Pentagon Magnet Frame

You will need:

Fabric scraps (use as many or as few fabrics as you want!)
4 Strong, thin magnets (I used 1/16" thick neodymium disc magnets)
Thread
Embroidery floss
Scissors
Glue stick (optional)
Needle
Craft glue (I used Fabri-tac, simply because it was around and easy)
Card stock

Pentagon Templates PDF

Pentagon Magnet Frame

Print the templates onto the card stock, then cut out the pieces. You will need all 20 pentagons.

Each ring consists of 10 pentagons, so use basic EPP methods to baste them. I use a dab of glue stick to hold the template to the fabric, trim around with 1/4" seam allowance (sometimes a little larger), then tack the corners with a stitch or two.

My first ring is a mix of fabrics, while the second ring is all one fabric. You could also do both sides the same!

Pentagon Magnet Frame
Pentagon Magnet Frame

Join the pentagons. Hold two pieces right sides together and stitch one side, catching just a tiny bit of fabric.

To prevent the tails of thread from the knots from showing, I anchor the knot in from the edge a bit. Look closely at the photo above and you'll see the knots near the seam.

Pentagon Magnet Frame
Pentagon Magnet Frame

Continue adding pentagons on so that they form a ring. When you've completed the first ring, make another!

Pentagon Magnet Frame

This is important: Leave the templates in the rings!
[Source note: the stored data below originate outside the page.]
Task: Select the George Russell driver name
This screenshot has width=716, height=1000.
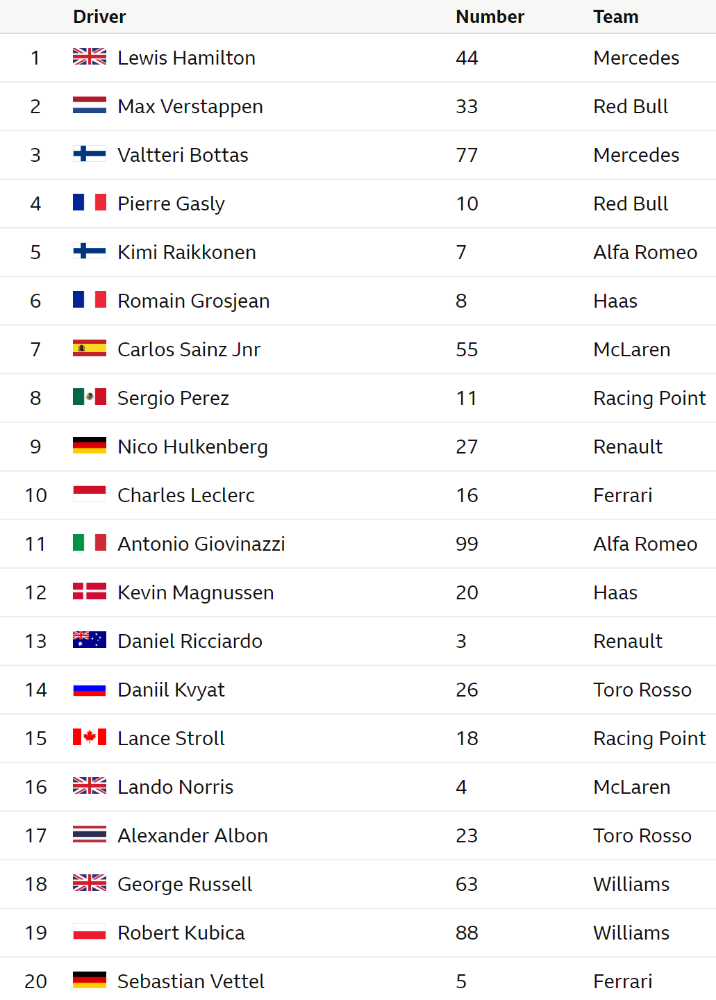Action: (185, 885)
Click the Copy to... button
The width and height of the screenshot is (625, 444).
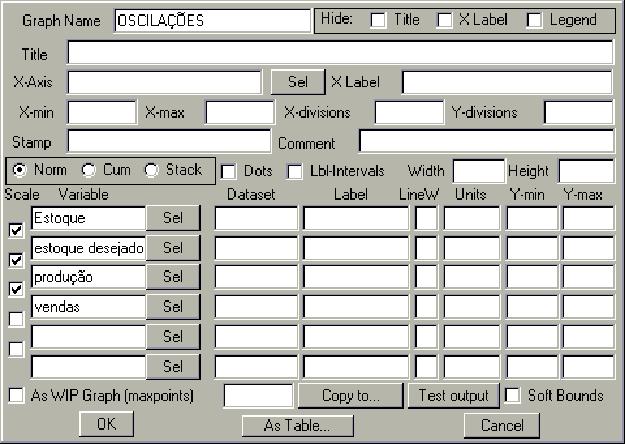[350, 396]
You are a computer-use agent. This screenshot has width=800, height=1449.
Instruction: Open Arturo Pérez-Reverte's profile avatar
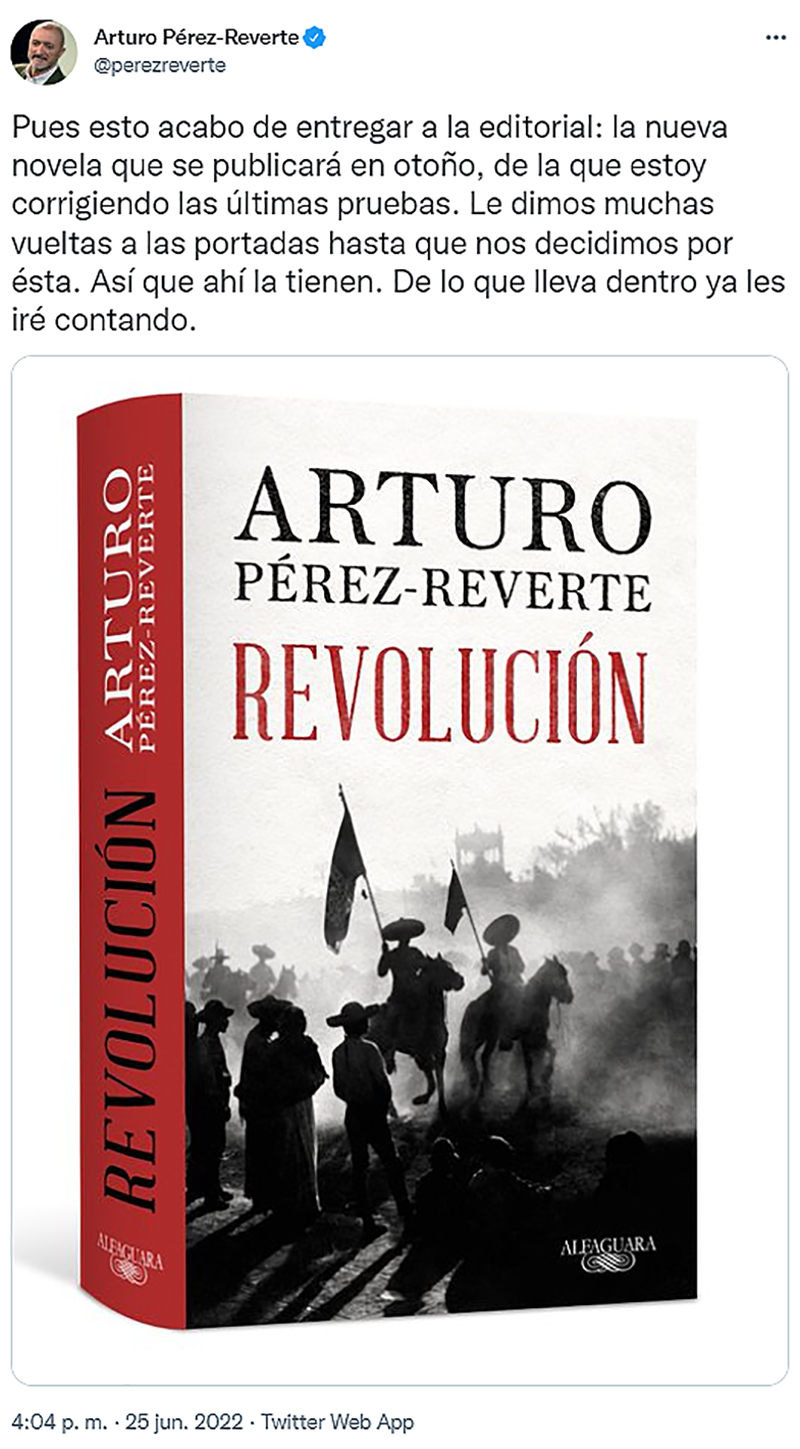click(x=43, y=52)
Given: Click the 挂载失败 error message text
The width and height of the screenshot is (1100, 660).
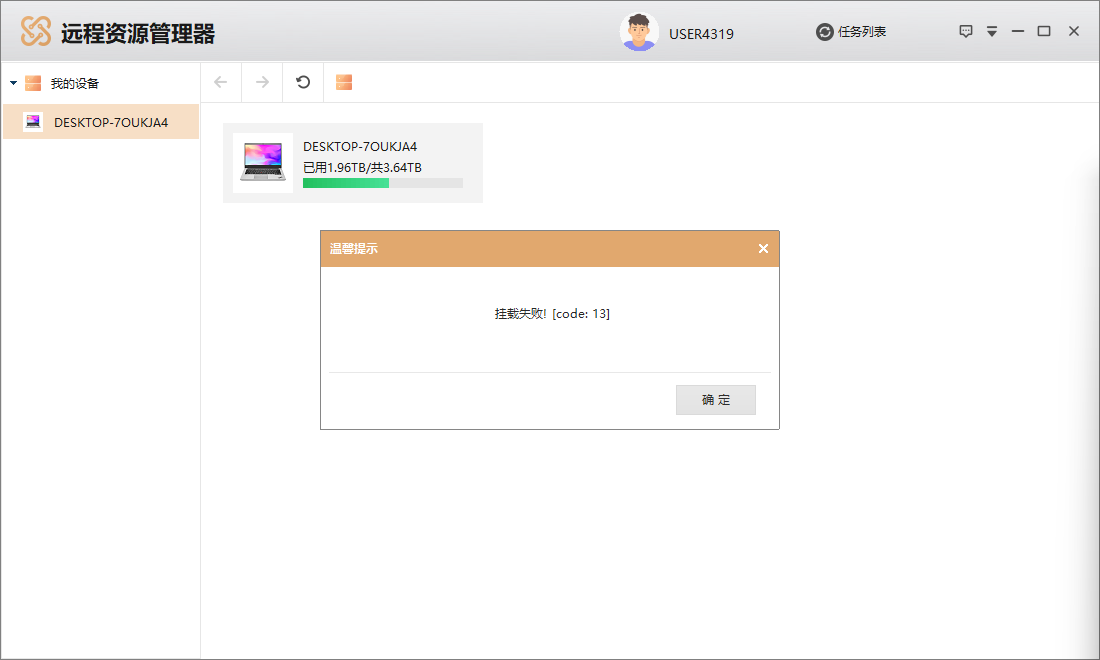Looking at the screenshot, I should [549, 313].
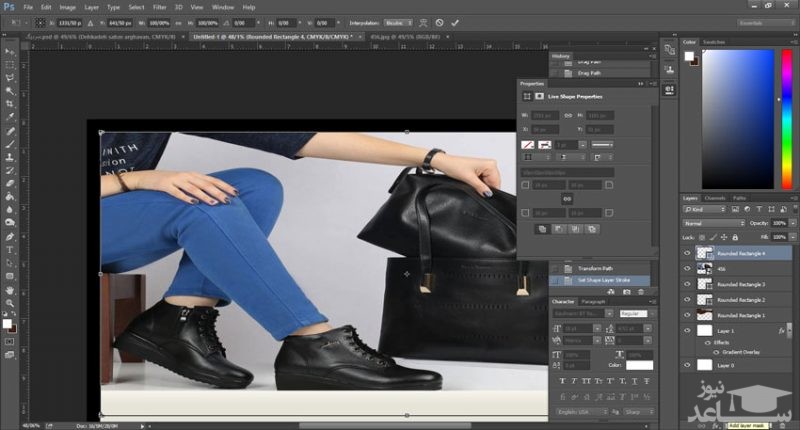Viewport: 800px width, 430px height.
Task: Choose the Clone Stamp tool
Action: (x=10, y=157)
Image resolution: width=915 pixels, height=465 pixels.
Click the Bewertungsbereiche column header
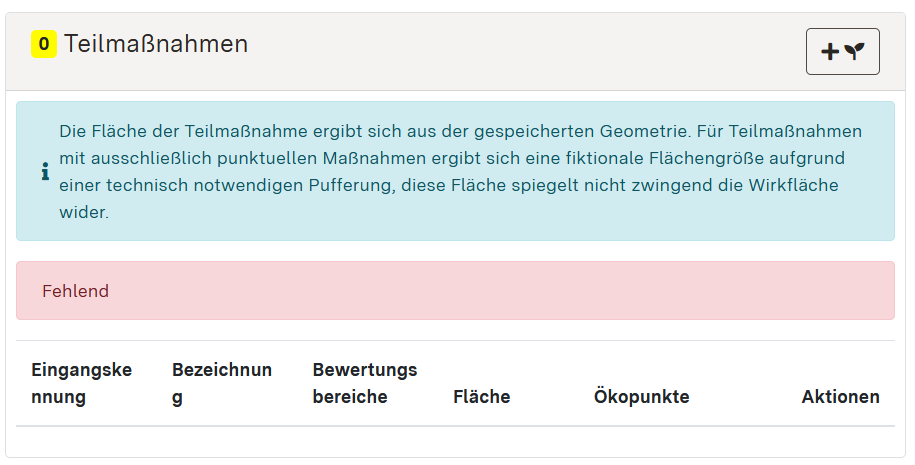364,383
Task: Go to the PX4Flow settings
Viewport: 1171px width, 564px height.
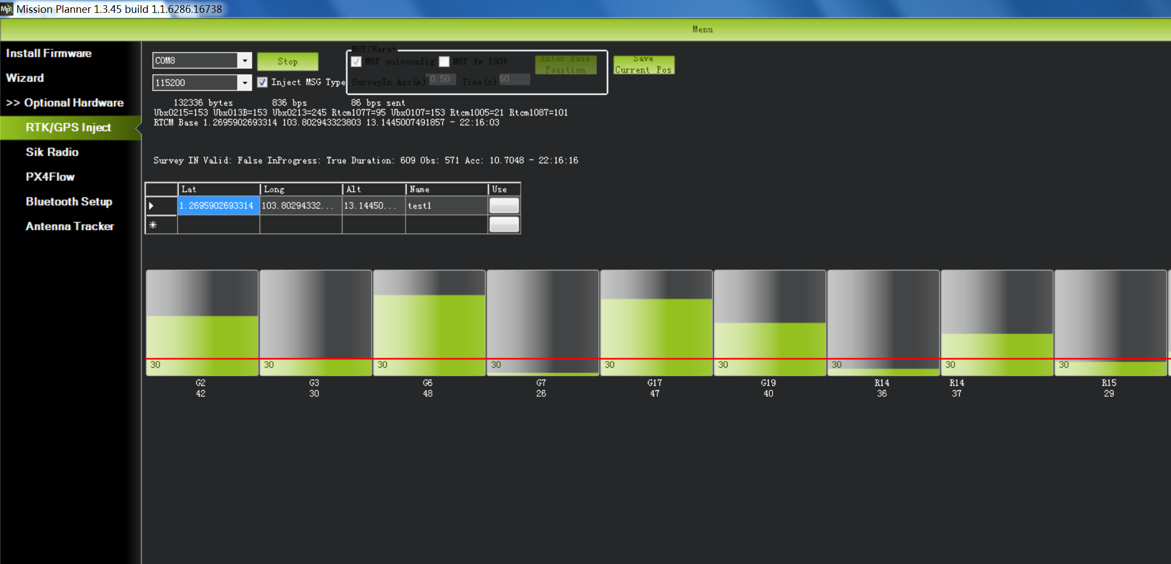Action: click(x=50, y=177)
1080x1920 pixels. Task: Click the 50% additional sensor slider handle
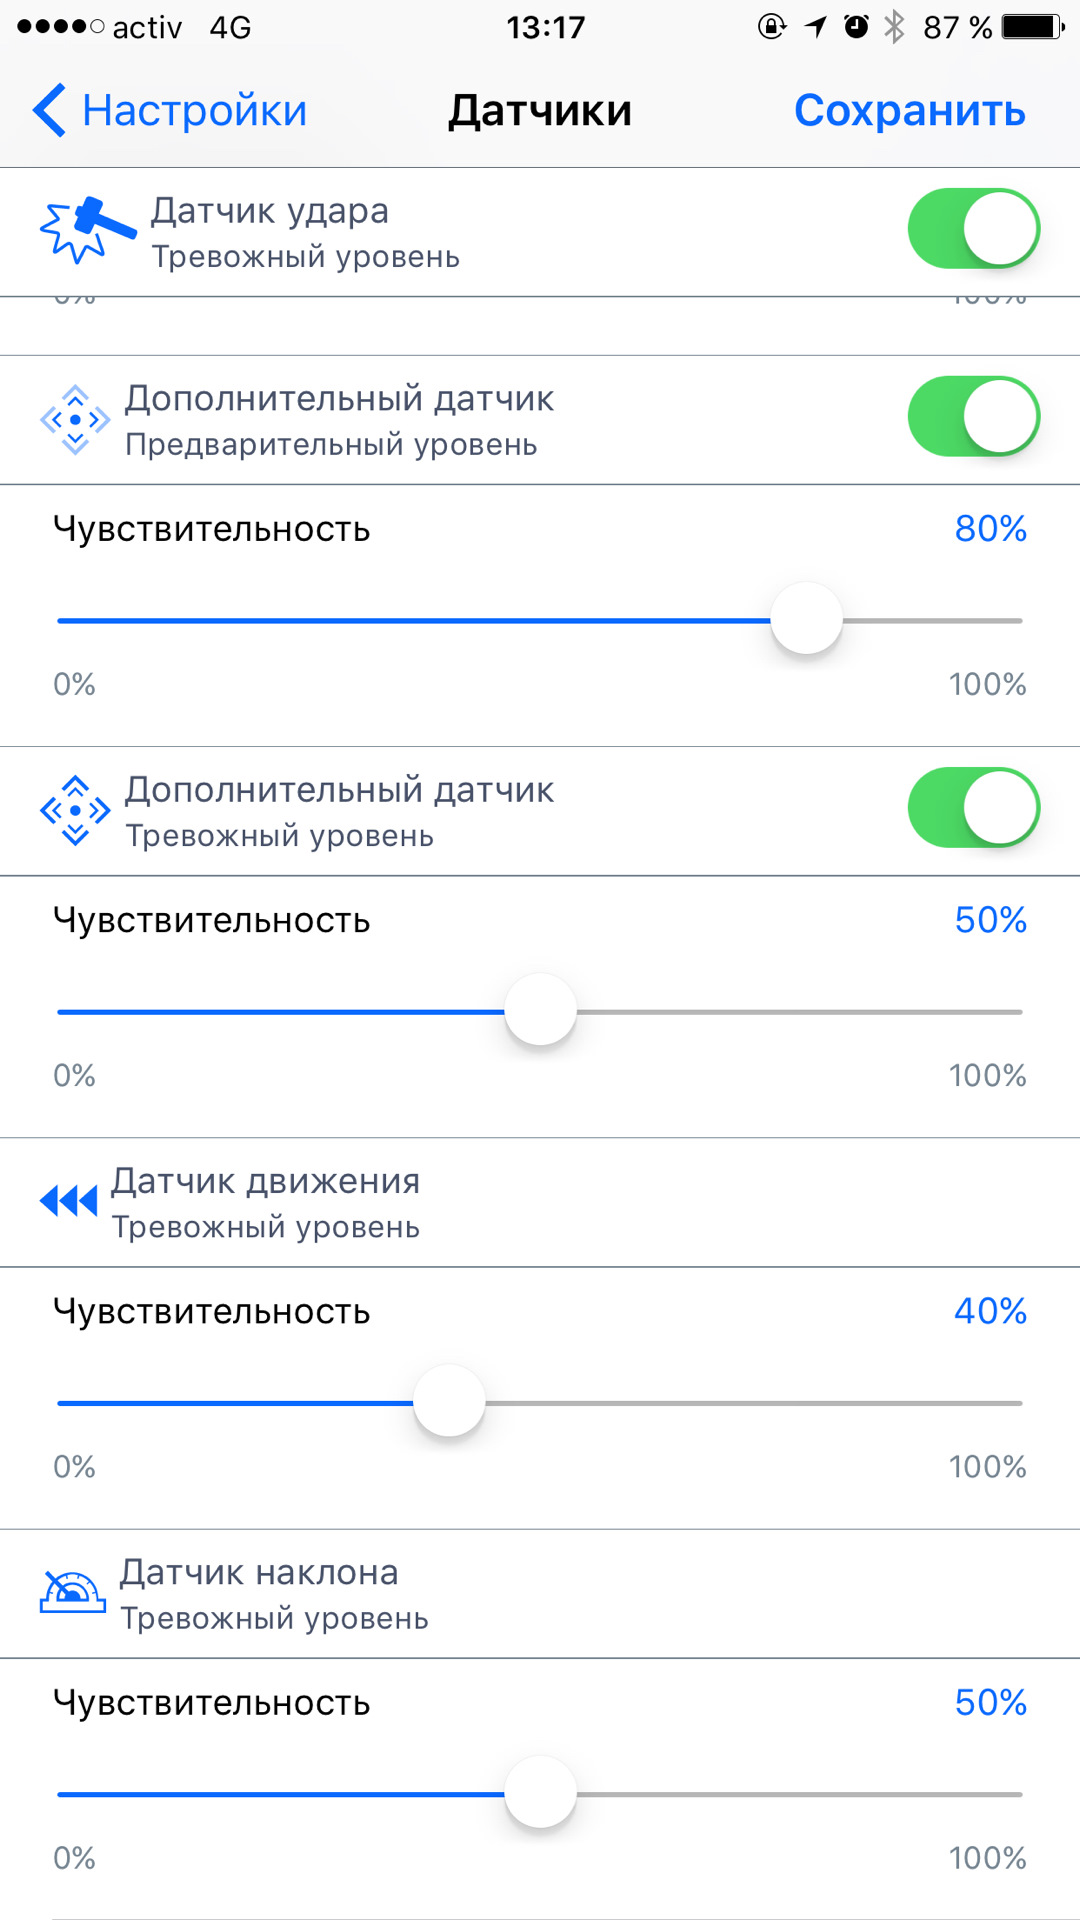click(541, 1011)

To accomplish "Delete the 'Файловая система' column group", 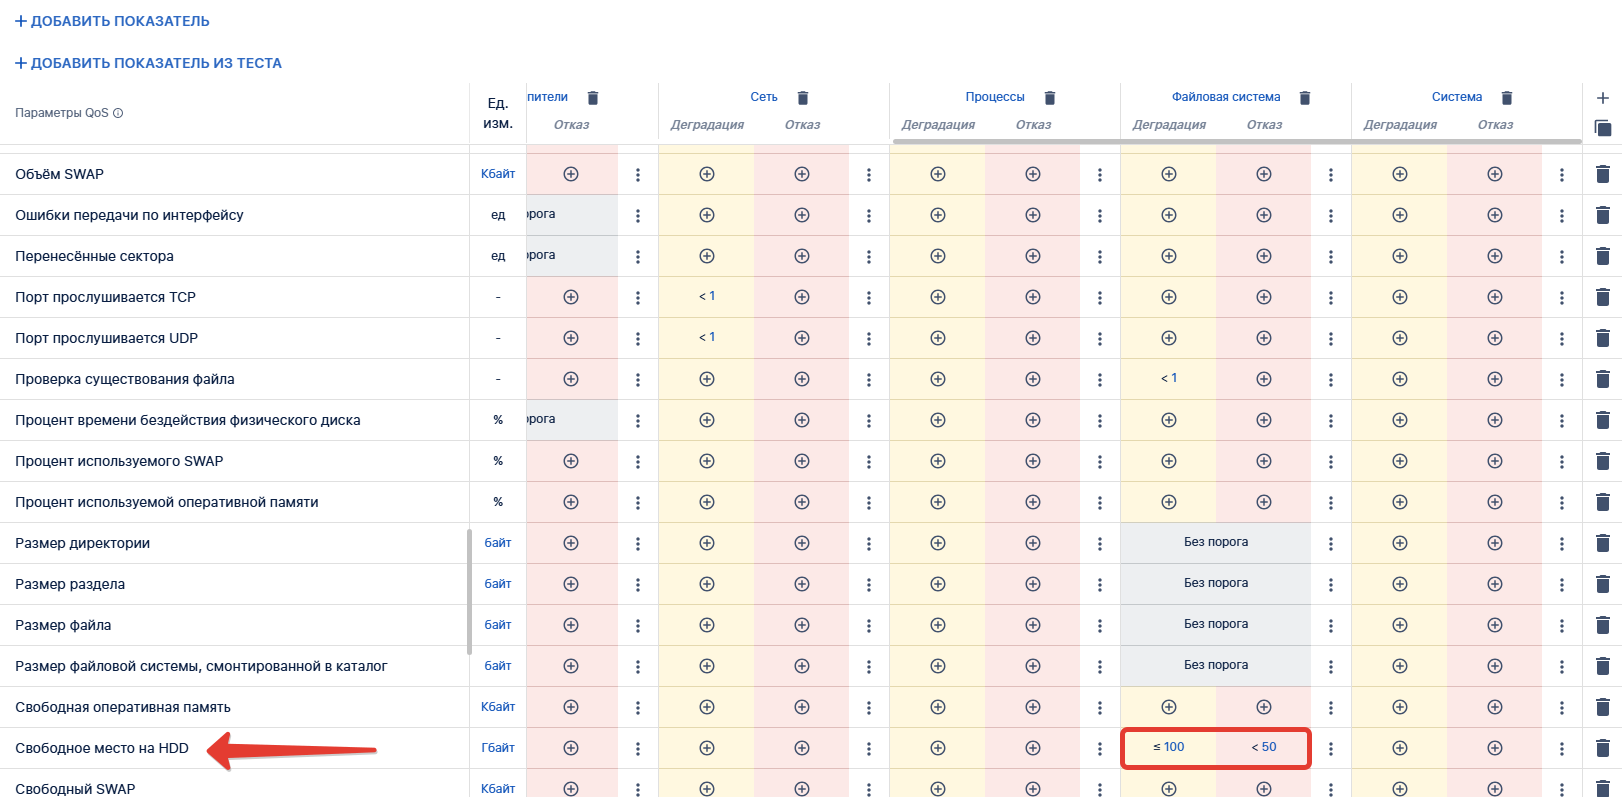I will (1304, 98).
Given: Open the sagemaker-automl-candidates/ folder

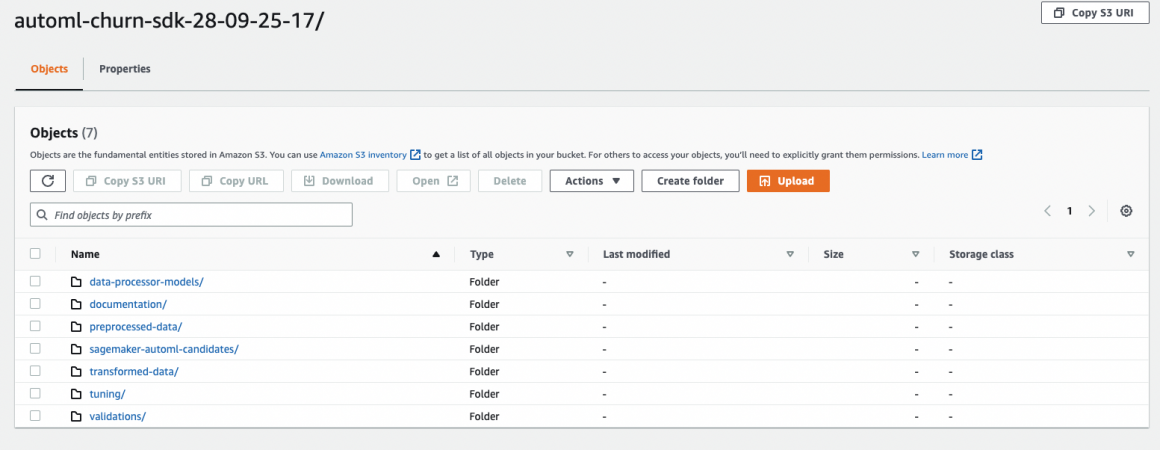Looking at the screenshot, I should point(164,349).
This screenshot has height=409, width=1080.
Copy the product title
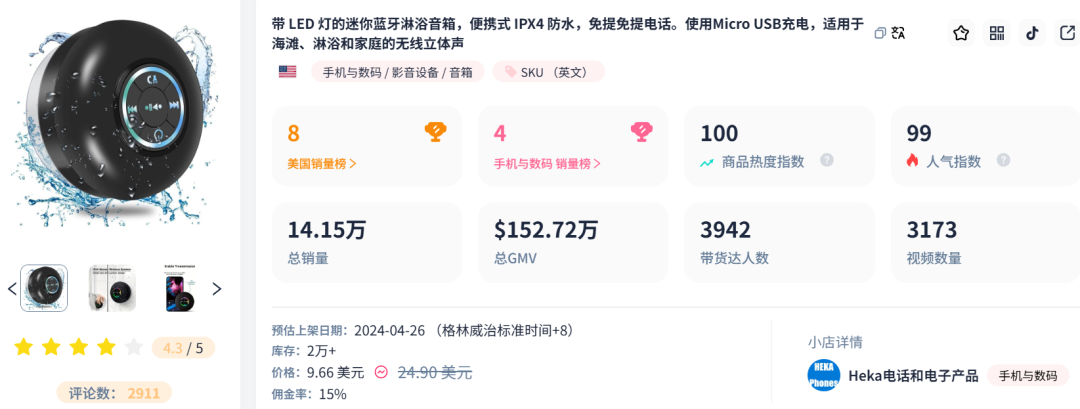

Use a tiny bit of glue to attach the magnets so they are semi-evenly spaced on the ring. The glue doesn't need to hold them long term, because they shouldn't go anywhere once this is sewn together, but you don't want them shifting as you finish up your frame.

You can also use a few dabs of glue to help hold the two layers together.

Pentagon Magnet Frame

Of course, Wonder Clips are also your friend! Place the two rings wrong sides together.

Pentagon Magnet Frame

Using two strands and a large, sharp needle, stitch through the layers with running stitch. You're going through the fabric and the card stock templates, so it takes a little effort, but it shouldn't be too difficult if you have a strong needle.

Stitch around the center circle, and the points around the outside.

Pentagon Magnet Frame
Pentagon Magnet Frame

Try to keep your stitches as even as possible, and be sure to hide your knots between the layers. That way it looks pretty from both sides!

Pentagon Magnet Frame

To use your frame (or to gift it to someone with a little photo enclosed), trim the photo to a circle, or just round the corners so it will fit completely behind the frame.

Pentagon Magnet Frame

You'll hardly be able to resist a big smile when you put this frame to use!

Pentagon Magnet Frame
Pentagon Magnet Frame

It'll be instant happiness.

I also happen to know that this little frame makes a very good Frisbee too. Just sayin'.